### Source passage:
:::

Well, not officially. He is still on the roster and with trade talks stalled Anthony very well could join them in training camp next month, and be on the roster when the season starts.

But in their marketing and talking about the future, Anthony is no longer in the picture. Literally, there is not one shot of him on the home page of the Knicks website — there are Kristaps Porzingis update videos, Tim Hardaway Jr. is pictured promoting ticket sales, and an update on Frank Ntilikina, but no ‘Melo.

More telling was the blog post Friday from Knicks president Steve Mills talking about his vision for the team — Anthony is not mentioned once.

Dogged defense. Crisp, unselfish ball movement. Scraping for loose balls. These will be our hallmarks.

And our plan to become more youthful and athletic is underway with 22-year-old Kristaps Porzingis, the return of Tim Hardaway Jr., 25, Willy Hernangómez, 23, and with the debut of our 1st round draft pick, Frank Ntilikina, just 19.

It goes on and on about philosophy, about trying to set up a Knicks culture of hard work (as opposed to the one of suspicion that has been at the garden for a couple of decades), but Anthony is never mentioned. Not once.

:::

### Data block:
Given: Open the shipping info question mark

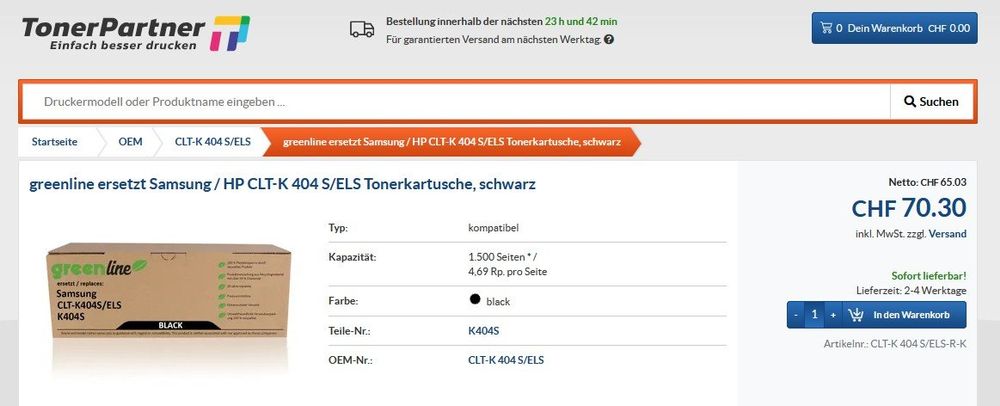Looking at the screenshot, I should tap(609, 40).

:::

### Tasks to complete:
1. Reproduce the Knicks passage word for word, starting at "It goes on and" and ending at "mentioned. Not once.".
2. Pick up the passage on the Knicks leaving Carmelo Anthony out of their plans, continuing after its final sentence.
The material isn't needed here.

### Response list:
1.
It goes on and on about philosophy, about trying to set up a Knicks culture of hard work (as opposed to the one of suspicion that has been at the garden for a couple of decades), but Anthony is never mentioned. Not once.

2.
The Knicks have wanted to trade Anthony and move on from him — and get Porzingis out of his shadow — but because Phil Jackson gave ‘Melo a no-trade clause (at James Dolan’s urging?) the player has the power here. He has only been willing to waive the no-trade for the Houston Rockets, and those two sides have not been able to reach a deal (because Houston wants to move Ryan Anderson, the Knicks don’t want him, and nobody else does either without a couple first round picks thrown in). Other teams — Cleveland, Portland — have tried to get Anthony interested in coming to them, but so far to no avail. Trade talks are stalled out.

But in terms of their mindset, the Knicks have moved on. As they should. It’s just the actual moving on that is hard.